Task material:
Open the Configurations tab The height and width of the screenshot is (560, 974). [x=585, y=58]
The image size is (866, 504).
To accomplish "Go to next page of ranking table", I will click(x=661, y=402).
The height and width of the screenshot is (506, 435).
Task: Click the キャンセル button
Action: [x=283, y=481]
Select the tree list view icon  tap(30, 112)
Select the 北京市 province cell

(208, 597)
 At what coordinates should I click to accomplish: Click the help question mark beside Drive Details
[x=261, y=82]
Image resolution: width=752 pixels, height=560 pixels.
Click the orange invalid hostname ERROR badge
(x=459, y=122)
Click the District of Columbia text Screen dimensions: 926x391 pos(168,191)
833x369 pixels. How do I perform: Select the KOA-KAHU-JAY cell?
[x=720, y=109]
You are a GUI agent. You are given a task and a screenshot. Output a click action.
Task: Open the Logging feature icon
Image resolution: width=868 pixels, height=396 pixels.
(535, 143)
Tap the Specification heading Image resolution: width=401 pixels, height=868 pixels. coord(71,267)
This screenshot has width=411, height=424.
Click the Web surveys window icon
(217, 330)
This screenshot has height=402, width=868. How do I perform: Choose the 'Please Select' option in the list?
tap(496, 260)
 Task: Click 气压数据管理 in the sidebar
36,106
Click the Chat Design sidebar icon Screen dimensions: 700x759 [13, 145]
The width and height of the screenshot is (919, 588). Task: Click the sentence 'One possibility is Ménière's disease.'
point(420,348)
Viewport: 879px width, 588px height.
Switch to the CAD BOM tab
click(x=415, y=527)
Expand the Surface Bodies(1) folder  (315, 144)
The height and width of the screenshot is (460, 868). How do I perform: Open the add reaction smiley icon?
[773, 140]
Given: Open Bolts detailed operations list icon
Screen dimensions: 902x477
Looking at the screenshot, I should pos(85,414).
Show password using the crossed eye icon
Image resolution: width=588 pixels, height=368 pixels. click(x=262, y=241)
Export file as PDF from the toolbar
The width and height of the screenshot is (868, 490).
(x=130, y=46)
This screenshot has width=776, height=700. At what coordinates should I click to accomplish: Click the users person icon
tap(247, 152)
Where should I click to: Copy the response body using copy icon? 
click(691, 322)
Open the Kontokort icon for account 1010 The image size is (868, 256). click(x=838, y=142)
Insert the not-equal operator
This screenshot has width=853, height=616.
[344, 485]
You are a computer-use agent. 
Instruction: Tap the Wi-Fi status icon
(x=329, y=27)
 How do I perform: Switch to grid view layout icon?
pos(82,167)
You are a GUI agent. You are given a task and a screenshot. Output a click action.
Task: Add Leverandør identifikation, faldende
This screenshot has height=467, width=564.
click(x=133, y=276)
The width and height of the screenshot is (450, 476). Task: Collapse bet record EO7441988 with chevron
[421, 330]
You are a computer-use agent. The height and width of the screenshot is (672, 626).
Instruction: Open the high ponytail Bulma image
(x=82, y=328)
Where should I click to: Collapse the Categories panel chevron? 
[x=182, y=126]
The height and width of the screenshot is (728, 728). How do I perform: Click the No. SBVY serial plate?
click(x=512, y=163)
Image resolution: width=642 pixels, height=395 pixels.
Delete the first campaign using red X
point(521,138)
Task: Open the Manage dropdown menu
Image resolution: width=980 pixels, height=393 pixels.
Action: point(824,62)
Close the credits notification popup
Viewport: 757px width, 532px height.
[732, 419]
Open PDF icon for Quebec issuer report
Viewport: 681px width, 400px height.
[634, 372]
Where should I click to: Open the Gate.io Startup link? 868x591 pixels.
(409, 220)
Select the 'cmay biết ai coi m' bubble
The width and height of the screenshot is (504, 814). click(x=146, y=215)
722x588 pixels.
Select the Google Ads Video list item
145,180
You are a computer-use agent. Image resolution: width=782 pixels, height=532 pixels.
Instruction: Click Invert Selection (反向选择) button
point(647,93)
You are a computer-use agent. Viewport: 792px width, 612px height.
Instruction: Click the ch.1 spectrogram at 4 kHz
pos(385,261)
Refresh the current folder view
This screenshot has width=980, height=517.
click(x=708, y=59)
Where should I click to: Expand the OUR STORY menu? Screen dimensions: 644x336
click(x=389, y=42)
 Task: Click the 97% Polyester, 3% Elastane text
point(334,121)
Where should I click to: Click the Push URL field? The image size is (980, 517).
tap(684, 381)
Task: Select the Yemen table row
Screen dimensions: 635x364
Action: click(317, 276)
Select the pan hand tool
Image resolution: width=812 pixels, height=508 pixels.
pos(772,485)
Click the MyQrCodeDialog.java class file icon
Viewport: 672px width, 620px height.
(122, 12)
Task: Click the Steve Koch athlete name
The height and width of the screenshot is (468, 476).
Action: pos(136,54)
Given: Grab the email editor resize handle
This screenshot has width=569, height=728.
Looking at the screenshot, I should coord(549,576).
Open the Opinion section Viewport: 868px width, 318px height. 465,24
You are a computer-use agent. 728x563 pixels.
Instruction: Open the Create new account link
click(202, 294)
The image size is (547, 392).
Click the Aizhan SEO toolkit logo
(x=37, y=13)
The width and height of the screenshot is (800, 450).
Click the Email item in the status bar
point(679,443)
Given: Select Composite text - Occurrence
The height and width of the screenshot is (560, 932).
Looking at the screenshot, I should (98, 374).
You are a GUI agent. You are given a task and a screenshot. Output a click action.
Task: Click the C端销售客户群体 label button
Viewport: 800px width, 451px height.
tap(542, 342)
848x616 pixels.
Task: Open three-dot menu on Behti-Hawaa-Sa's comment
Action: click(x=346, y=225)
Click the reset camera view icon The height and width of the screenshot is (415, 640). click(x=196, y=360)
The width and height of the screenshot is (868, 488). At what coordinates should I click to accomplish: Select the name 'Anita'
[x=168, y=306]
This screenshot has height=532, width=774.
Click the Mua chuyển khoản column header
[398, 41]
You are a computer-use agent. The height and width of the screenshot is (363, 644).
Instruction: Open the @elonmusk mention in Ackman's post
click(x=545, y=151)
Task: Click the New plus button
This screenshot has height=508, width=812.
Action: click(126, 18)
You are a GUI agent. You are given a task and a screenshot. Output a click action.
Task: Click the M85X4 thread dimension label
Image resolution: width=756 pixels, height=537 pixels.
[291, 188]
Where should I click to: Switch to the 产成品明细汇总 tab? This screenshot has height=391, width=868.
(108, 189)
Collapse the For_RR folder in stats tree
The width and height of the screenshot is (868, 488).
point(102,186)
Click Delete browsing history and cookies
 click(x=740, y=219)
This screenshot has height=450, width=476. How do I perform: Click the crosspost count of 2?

Exercise: Word for word, write out all the lines shown above.

Answer for this exercise:
Open the Configurations tab The height and width of the screenshot is (560, 974). [x=585, y=58]
The image size is (866, 504).
To accomplish "Go to next page of ranking table", I will click(x=661, y=402).
The height and width of the screenshot is (506, 435).
Task: Click the キャンセル button
Action: [x=283, y=481]
Select the tree list view icon  tap(30, 112)
Select the 北京市 province cell

(208, 597)
 At what coordinates should I click to accomplish: Click the help question mark beside Drive Details
[x=261, y=82]
Image resolution: width=752 pixels, height=560 pixels.
Click the orange invalid hostname ERROR badge
(x=459, y=122)
Click the District of Columbia text Screen dimensions: 926x391 pos(168,191)
833x369 pixels. How do I perform: Select the KOA-KAHU-JAY cell?
[x=720, y=109]
You are a GUI agent. You are given a task and a screenshot. Output a click action.
Task: Open the Logging feature icon
Image resolution: width=868 pixels, height=396 pixels.
(535, 143)
Tap the Specification heading Image resolution: width=401 pixels, height=868 pixels. coord(71,267)
This screenshot has width=411, height=424.
Click the Web surveys window icon
(217, 330)
This screenshot has height=402, width=868. How do I perform: Choose the 'Please Select' option in the list?
tap(496, 260)
 Task: Click 气压数据管理 in the sidebar
36,106
Click the Chat Design sidebar icon Screen dimensions: 700x759 [13, 145]
The width and height of the screenshot is (919, 588). Task: Click the sentence 'One possibility is Ménière's disease.'
point(420,348)
Viewport: 879px width, 588px height.
Switch to the CAD BOM tab
click(x=415, y=527)
Expand the Surface Bodies(1) folder  (315, 144)
The height and width of the screenshot is (460, 868). How do I perform: Open the add reaction smiley icon?
[773, 140]
Given: Open Bolts detailed operations list icon
Screen dimensions: 902x477
Looking at the screenshot, I should pos(85,414).
Show password using the crossed eye icon
Image resolution: width=588 pixels, height=368 pixels. click(x=262, y=241)
Export file as PDF from the toolbar
The width and height of the screenshot is (868, 490).
(x=130, y=46)
This screenshot has width=776, height=700. At what coordinates should I click to accomplish: Click the users person icon
tap(247, 152)
Where should I click to: Copy the response body using copy icon? 
click(691, 322)
Open the Kontokort icon for account 1010 The image size is (868, 256). click(x=838, y=142)
Insert the not-equal operator
This screenshot has width=853, height=616.
[344, 485]
You are a computer-use agent. 
Instruction: Tap the Wi-Fi status icon
(x=329, y=27)
 How do I perform: Switch to grid view layout icon?
pos(82,167)
You are a GUI agent. You are given a task and a screenshot. Output a click action.
Task: Add Leverandør identifikation, faldende
This screenshot has height=467, width=564.
click(x=133, y=276)
The width and height of the screenshot is (450, 476). Task: Collapse bet record EO7441988 with chevron
[421, 330]
You are a computer-use agent. The height and width of the screenshot is (672, 626).
Instruction: Open the high ponytail Bulma image
(x=82, y=328)
Where should I click to: Collapse the Categories panel chevron? 
[x=182, y=126]
The height and width of the screenshot is (728, 728). How do I perform: Click the No. SBVY serial plate?
click(x=512, y=163)
Image resolution: width=642 pixels, height=395 pixels.
Delete the first campaign using red X
point(521,138)
Task: Open the Manage dropdown menu
Image resolution: width=980 pixels, height=393 pixels.
Action: point(824,62)
Close the credits notification popup
Viewport: 757px width, 532px height.
[732, 419]
Open PDF icon for Quebec issuer report
Viewport: 681px width, 400px height.
[634, 372]
Where should I click to: Open the Gate.io Startup link? 868x591 pixels.
(409, 220)
Select the 'cmay biết ai coi m' bubble
The width and height of the screenshot is (504, 814). click(x=146, y=215)
722x588 pixels.
Select the Google Ads Video list item
145,180
You are a computer-use agent. Image resolution: width=782 pixels, height=532 pixels.
Instruction: Click Invert Selection (反向选择) button
point(647,93)
You are a computer-use agent. Viewport: 792px width, 612px height.
Instruction: Click the ch.1 spectrogram at 4 kHz
pos(385,261)
Refresh the current folder view
This screenshot has width=980, height=517.
click(x=708, y=59)
Where should I click to: Expand the OUR STORY menu? Screen dimensions: 644x336
click(x=389, y=42)
 Task: Click the 97% Polyester, 3% Elastane text
point(334,121)
Where should I click to: Click the Push URL field? The image size is (980, 517).
tap(684, 381)
Task: Select the Yemen table row
Screen dimensions: 635x364
Action: click(317, 276)
Select the pan hand tool
Image resolution: width=812 pixels, height=508 pixels.
pos(772,485)
Click the MyQrCodeDialog.java class file icon
Viewport: 672px width, 620px height.
(122, 12)
Task: Click the Steve Koch athlete name
The height and width of the screenshot is (468, 476).
Action: pos(136,54)
Given: Grab the email editor resize handle
This screenshot has width=569, height=728.
Looking at the screenshot, I should coord(549,576).
Open the Opinion section Viewport: 868px width, 318px height. 465,24
You are a computer-use agent. 728x563 pixels.
Instruction: Open the Create new account link
click(202, 294)
The image size is (547, 392).
Click the Aizhan SEO toolkit logo
(x=37, y=13)
The width and height of the screenshot is (800, 450).
Click the Email item in the status bar
point(679,443)
Given: Select Composite text - Occurrence
The height and width of the screenshot is (560, 932).
Looking at the screenshot, I should (98, 374).
You are a GUI agent. You are given a task and a screenshot. Output a click action.
Task: Click the C端销售客户群体 label button
Viewport: 800px width, 451px height.
tap(542, 342)
848x616 pixels.
Task: Open three-dot menu on Behti-Hawaa-Sa's comment
Action: click(x=346, y=225)
Click the reset camera view icon The height and width of the screenshot is (415, 640). click(x=196, y=360)
The width and height of the screenshot is (868, 488). At what coordinates should I click to accomplish: Select the name 'Anita'
[x=168, y=306]
This screenshot has height=532, width=774.
Click the Mua chuyển khoản column header
[398, 41]
You are a computer-use agent. The height and width of the screenshot is (363, 644).
Instruction: Open the @elonmusk mention in Ackman's post
click(x=545, y=151)
Task: Click the New plus button
This screenshot has height=508, width=812.
Action: click(126, 18)
You are a GUI agent. You are given a task and a screenshot. Output a click action.
Task: Click the M85X4 thread dimension label
Image resolution: width=756 pixels, height=537 pixels.
[291, 188]
Where should I click to: Switch to the 产成品明细汇总 tab? This screenshot has height=391, width=868.
(108, 189)
Collapse the For_RR folder in stats tree
The width and height of the screenshot is (868, 488).
point(102,186)
Click Delete browsing history and cookies
 click(x=740, y=219)
This screenshot has height=450, width=476. How do I perform: Click the crosspost count of 2?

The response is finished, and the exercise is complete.